Does Extracorporeal Shock Wave Therapy Enhance Healing of Osteochondritis Dissecans of the Rabbit Knee?: A Pilot Study

Roger Lyon MD, Xue Cheng Liu MD, PhD, Martin Kubin MD, Joseph Schwab MD
Symposium: Osteochondritis Dissecans
Volume 471, Issue 4 / April , 2012

Abstract

Background

Severe osteochondritis dissecans (OCD) in children and adolescents often necessitates surgical interventions (ie, drilling, excision, or débridement). Since extracorporeal shock wave therapy (ESWT) enhances healing of long-bone nonunion fractures, we speculated ESWT would reactivate the healing process in OCD lesions.

Questions/purposes

We asked whether ESWT would enhance articular cartilage quality, bone and cartilage density, and histopathology of osteochondral lesions compared to nontreated controls in an OCD rabbit model.

Methods

We harvested a 4-mm-diameter plug of the weightbearing osteochondral surface on the medial femoral condyle of each knee in 20 skeletally immature (8-week-old) female rabbits. We placed a piece of acellular collagen-glycosaminoglycan matrix into the cavity and then replaced the plug. Two weeks after surgery, we sedated each rabbit and treated the right knee in a single setting with shock waves: 4000 impulses at 4 Hz and 18 kV. The left knee was a sham control.
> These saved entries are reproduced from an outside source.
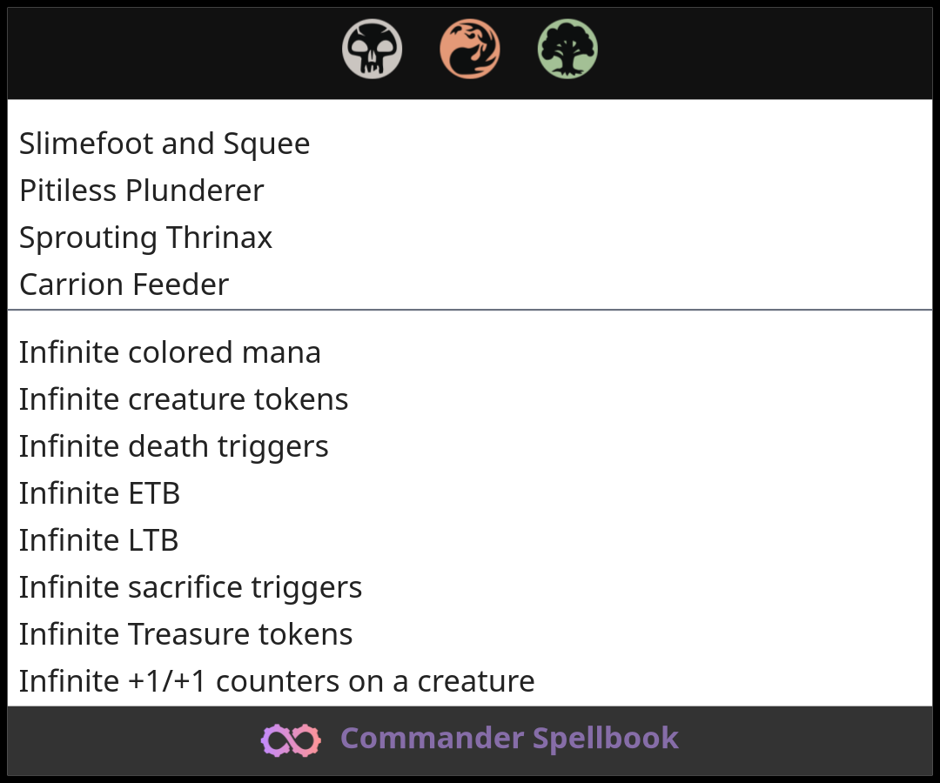Click the green mana tree icon
Screen dimensions: 940x783
click(x=567, y=49)
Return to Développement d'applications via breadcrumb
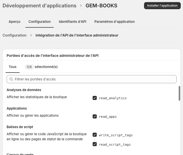This screenshot has height=155, width=183. [x=39, y=6]
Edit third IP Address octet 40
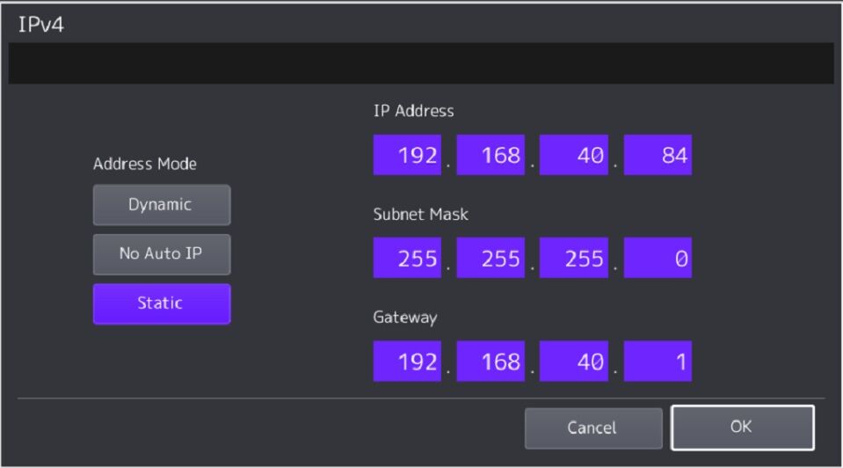Screen dimensions: 843x468 point(574,155)
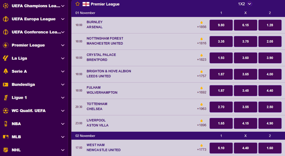Open the 1X2 market type dropdown
Screen dimensions: 285x156
coord(250,4)
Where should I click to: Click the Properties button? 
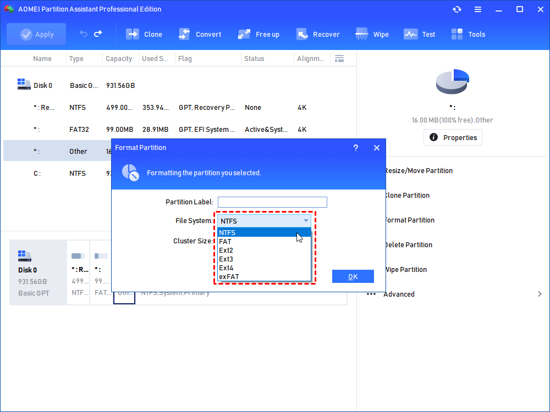[x=453, y=137]
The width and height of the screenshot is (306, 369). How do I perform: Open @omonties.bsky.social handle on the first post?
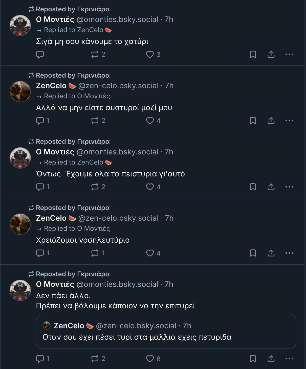coord(117,19)
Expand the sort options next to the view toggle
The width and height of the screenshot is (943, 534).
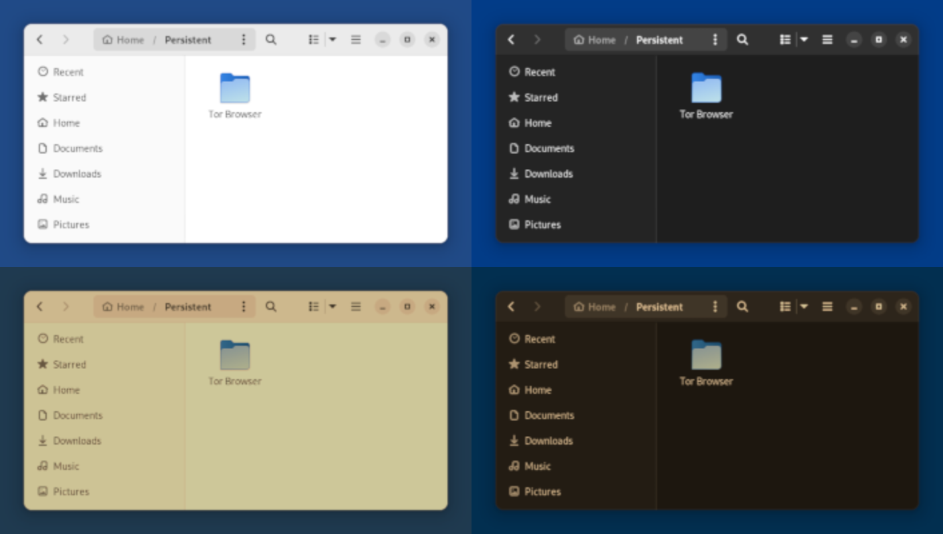pyautogui.click(x=333, y=39)
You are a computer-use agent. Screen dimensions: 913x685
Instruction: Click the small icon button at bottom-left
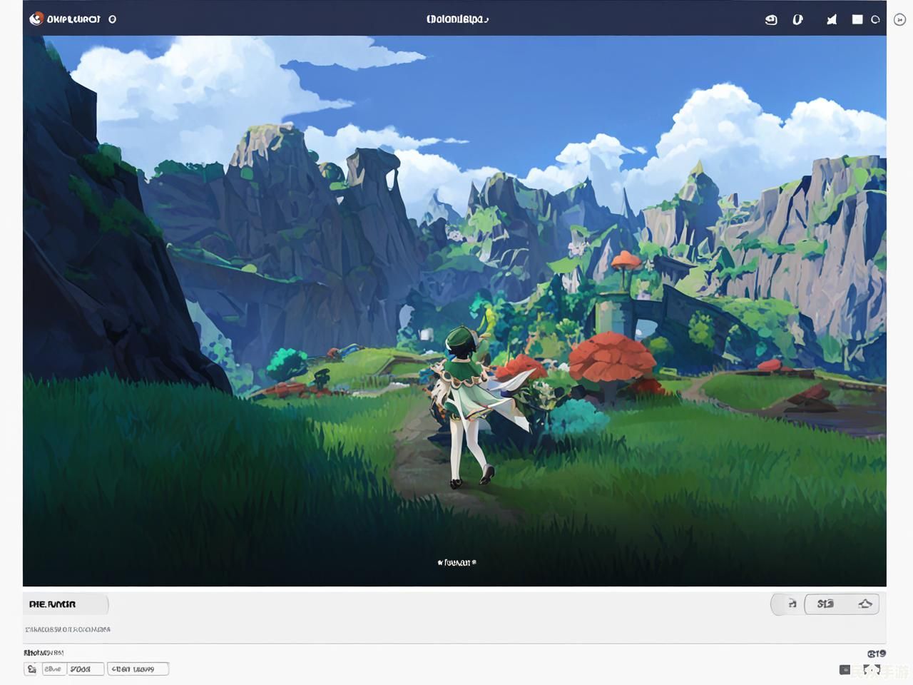pos(31,669)
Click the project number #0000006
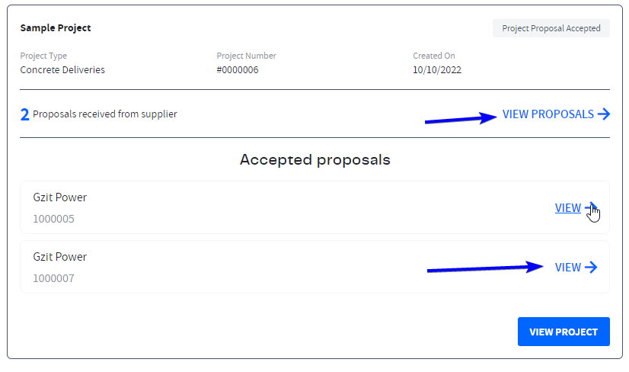The height and width of the screenshot is (372, 629). 238,69
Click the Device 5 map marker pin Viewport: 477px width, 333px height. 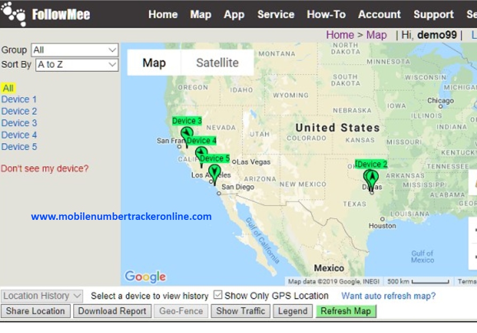(x=214, y=172)
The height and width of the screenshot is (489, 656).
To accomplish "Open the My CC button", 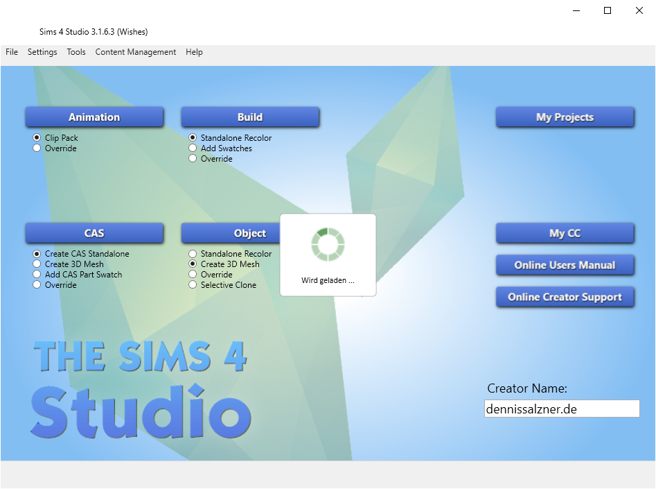I will pyautogui.click(x=565, y=233).
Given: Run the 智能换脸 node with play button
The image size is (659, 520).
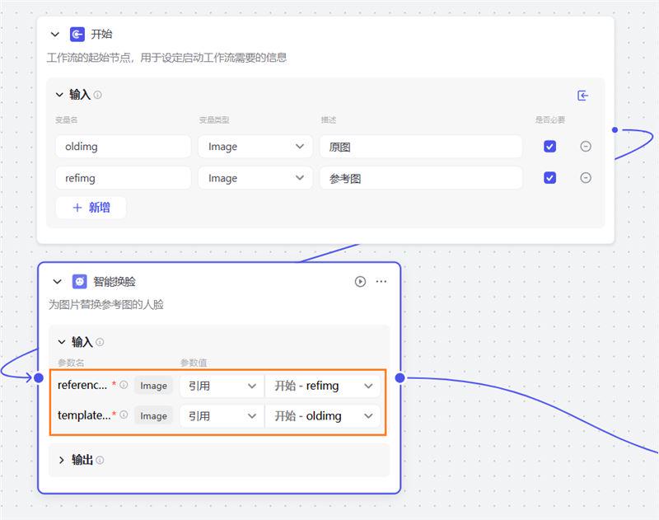Looking at the screenshot, I should click(x=360, y=281).
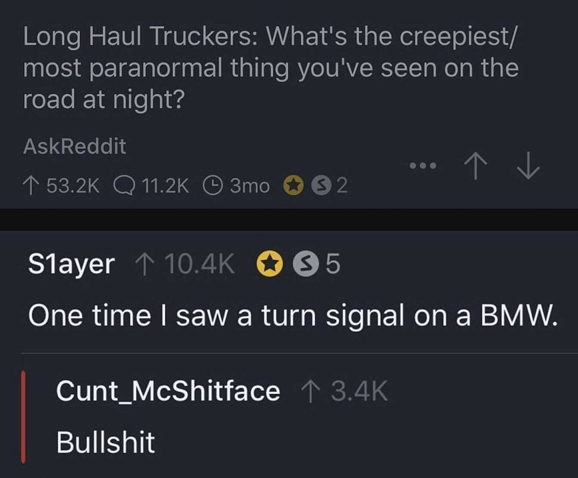This screenshot has width=578, height=478.
Task: Click the silver award on the post
Action: (323, 186)
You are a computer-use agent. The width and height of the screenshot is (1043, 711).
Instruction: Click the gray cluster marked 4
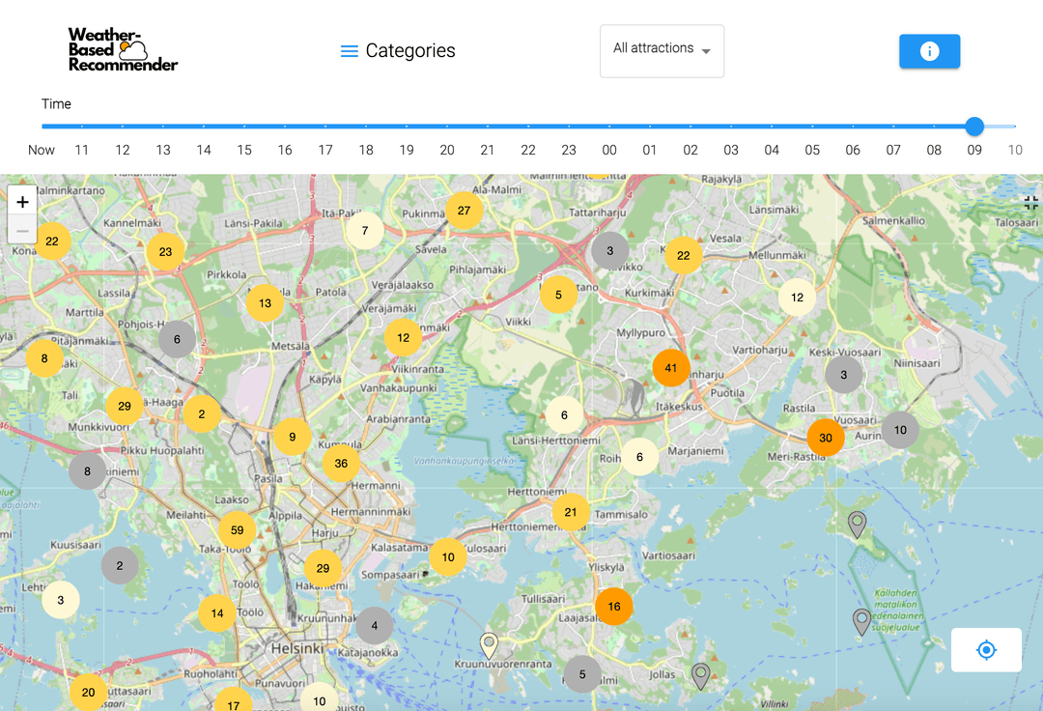tap(375, 625)
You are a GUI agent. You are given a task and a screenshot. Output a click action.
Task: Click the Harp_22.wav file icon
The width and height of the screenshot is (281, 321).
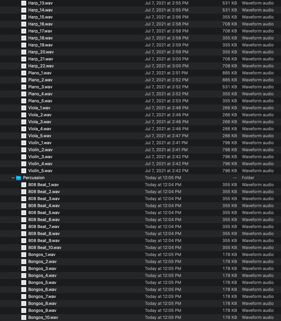click(x=24, y=66)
Ten weeks after surgery, we assessed cartilage morphology of the lesion using a modified Outerbridge Grading System, bone and cartilage density using histologic imaging, bone and cartilage morphology using the histopathology assessment system, and radiographic bone density and union and compared these parameters between ESWT-treated and control knees.

Results

Histologically, we observed more mature bone formation and better healing (1.1 versus 3.4) and density of the cartilage (60 versus 49) on the treated side. Radiographically, we noted an increase in bony density (154 versus 138) after ESWT.

Conclusions

ESWT accelerated the healing rate and improved cartilage and subchondral bone quality in the OCD rabbit model.

Clinical Relevance

This therapeutic modality may be applicable in OCD treatment in the pediatric population. Future research will be necessary to determine whether it may play a role in healing of human osteochondral defects.